Data provided START

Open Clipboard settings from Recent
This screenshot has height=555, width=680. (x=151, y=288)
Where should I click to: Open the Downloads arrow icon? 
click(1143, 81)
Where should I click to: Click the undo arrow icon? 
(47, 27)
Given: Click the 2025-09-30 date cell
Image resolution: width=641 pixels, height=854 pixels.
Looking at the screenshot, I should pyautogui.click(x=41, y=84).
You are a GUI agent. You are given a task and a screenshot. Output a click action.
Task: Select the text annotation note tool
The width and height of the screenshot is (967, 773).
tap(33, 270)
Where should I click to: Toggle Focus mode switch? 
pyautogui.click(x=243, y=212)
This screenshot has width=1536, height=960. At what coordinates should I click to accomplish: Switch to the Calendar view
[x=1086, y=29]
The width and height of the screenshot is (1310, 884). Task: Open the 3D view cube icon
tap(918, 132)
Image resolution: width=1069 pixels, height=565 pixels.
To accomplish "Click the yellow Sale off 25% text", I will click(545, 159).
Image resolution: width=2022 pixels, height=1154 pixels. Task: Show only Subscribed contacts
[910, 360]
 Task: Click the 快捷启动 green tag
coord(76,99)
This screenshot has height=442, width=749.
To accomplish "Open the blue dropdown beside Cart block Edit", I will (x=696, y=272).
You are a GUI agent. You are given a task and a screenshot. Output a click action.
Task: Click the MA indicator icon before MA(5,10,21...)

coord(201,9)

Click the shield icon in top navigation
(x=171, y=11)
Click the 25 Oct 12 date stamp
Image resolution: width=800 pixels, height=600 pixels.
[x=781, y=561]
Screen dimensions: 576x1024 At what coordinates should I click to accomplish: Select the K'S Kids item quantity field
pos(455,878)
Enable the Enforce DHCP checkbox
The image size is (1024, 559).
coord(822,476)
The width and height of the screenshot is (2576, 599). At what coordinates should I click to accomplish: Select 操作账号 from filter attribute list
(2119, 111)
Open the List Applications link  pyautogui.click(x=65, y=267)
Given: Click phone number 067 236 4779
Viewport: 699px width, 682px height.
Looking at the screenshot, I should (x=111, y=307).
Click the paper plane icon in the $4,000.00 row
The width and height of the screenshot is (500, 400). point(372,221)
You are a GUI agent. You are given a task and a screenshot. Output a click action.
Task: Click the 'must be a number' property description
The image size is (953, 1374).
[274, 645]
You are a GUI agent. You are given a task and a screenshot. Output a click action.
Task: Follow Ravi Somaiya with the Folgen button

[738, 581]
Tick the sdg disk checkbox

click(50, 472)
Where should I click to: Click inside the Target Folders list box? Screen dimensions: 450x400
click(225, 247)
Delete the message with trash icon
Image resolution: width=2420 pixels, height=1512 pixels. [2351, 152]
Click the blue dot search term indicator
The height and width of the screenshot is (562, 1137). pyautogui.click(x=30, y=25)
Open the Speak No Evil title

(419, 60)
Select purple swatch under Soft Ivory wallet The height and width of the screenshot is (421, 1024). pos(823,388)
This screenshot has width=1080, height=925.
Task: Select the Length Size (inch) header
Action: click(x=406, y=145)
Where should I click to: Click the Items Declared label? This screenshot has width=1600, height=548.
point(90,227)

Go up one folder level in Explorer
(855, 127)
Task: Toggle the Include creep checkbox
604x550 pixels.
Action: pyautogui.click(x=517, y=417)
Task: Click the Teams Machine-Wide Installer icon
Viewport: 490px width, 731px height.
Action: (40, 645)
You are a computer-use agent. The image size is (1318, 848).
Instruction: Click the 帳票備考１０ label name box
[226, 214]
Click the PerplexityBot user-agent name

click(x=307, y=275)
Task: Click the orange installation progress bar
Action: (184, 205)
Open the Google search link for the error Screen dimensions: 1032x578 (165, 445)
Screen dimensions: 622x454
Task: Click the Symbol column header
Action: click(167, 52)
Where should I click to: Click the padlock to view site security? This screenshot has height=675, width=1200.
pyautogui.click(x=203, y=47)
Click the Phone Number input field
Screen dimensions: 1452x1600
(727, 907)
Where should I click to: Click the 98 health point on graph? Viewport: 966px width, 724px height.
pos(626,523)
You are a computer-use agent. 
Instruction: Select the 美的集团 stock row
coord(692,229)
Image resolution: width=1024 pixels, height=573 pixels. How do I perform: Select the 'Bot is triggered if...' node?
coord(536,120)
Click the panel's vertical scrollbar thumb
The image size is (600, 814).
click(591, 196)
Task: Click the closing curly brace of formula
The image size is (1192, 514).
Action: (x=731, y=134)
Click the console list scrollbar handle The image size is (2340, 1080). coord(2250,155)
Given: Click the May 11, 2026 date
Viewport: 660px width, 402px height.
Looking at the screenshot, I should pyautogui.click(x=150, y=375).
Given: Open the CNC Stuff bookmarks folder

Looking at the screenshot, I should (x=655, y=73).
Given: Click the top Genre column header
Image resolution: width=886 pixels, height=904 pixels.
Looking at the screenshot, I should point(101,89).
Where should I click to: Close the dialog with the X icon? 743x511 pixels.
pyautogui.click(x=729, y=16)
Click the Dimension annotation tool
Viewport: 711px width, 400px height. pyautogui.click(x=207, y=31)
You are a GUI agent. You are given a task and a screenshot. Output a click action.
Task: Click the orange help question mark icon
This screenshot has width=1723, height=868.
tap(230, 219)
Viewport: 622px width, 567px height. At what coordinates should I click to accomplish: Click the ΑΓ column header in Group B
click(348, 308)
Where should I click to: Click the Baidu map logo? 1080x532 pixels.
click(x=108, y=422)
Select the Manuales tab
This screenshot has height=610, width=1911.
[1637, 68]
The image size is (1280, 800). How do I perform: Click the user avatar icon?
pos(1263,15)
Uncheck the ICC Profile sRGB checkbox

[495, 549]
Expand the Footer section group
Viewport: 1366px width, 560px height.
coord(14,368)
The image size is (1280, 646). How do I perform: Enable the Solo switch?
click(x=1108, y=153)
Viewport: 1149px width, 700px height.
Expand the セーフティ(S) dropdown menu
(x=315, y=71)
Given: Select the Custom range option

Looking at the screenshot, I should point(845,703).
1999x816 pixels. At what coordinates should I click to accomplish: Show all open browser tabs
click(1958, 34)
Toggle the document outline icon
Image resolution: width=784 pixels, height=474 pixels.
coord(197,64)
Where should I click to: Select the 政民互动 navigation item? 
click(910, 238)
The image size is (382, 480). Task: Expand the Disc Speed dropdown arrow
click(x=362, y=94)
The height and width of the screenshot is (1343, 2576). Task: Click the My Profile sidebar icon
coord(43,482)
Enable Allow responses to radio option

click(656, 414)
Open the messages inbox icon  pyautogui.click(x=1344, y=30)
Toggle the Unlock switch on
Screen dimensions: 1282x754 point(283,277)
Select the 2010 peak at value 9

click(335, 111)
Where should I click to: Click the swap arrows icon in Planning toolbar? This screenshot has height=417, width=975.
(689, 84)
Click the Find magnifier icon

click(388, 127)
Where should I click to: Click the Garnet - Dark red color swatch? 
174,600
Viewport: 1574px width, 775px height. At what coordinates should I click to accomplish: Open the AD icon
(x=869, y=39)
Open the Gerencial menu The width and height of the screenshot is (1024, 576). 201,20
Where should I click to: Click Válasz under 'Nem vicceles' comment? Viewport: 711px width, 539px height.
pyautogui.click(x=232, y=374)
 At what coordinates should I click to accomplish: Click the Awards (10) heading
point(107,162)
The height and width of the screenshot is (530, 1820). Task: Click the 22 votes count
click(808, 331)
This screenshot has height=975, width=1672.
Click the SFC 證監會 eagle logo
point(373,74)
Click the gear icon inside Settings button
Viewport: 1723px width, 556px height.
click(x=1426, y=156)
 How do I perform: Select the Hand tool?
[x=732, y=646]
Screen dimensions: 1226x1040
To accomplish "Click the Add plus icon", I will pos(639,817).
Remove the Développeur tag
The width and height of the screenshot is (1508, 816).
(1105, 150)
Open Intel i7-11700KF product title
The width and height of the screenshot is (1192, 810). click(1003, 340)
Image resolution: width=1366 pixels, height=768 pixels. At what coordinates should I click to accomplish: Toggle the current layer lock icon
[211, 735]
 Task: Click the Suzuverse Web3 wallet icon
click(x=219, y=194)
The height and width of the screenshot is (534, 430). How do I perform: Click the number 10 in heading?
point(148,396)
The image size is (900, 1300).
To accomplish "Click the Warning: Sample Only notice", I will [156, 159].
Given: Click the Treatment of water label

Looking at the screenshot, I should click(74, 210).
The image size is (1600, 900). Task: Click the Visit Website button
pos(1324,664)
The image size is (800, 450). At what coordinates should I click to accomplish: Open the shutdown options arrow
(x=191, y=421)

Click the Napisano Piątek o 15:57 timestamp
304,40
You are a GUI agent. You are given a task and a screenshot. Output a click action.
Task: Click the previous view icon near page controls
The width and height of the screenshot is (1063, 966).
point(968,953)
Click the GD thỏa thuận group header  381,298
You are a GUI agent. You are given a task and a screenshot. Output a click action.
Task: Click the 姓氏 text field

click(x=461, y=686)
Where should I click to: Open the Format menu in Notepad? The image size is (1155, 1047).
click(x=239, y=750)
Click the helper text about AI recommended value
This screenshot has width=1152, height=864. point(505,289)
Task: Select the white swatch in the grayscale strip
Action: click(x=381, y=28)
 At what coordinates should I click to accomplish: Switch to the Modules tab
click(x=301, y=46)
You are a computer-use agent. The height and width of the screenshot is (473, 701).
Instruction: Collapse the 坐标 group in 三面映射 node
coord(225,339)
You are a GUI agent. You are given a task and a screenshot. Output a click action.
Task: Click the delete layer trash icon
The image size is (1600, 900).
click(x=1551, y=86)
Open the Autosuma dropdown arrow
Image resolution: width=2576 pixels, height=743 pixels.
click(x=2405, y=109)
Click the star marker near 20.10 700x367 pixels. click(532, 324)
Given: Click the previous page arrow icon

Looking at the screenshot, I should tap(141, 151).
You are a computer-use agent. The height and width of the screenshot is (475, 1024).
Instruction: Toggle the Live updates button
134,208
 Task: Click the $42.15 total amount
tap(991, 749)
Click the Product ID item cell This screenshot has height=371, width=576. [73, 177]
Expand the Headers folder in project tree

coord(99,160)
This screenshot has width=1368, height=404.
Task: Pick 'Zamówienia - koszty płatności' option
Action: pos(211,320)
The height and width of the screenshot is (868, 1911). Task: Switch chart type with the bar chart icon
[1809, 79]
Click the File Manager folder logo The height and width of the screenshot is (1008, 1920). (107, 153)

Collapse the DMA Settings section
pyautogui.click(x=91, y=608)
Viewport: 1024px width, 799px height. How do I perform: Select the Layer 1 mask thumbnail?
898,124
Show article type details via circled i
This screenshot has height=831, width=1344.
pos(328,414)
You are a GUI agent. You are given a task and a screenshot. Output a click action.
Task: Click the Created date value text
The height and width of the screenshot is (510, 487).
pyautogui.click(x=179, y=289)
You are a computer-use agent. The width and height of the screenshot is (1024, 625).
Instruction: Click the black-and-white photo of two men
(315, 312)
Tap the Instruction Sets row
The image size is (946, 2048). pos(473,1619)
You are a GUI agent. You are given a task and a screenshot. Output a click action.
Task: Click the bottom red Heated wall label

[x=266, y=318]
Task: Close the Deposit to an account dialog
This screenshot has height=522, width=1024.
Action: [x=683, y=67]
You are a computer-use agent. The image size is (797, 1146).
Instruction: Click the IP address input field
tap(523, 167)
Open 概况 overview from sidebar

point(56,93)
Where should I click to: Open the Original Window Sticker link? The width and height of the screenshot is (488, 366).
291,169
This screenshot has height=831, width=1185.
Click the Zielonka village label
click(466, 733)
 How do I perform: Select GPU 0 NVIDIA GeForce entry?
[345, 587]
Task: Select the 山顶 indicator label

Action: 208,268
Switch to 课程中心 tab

Data provided END

• [What this task involves]
Check the material above line by line, and give only the number of lines holding the string "near".

• [Solution to this task]
2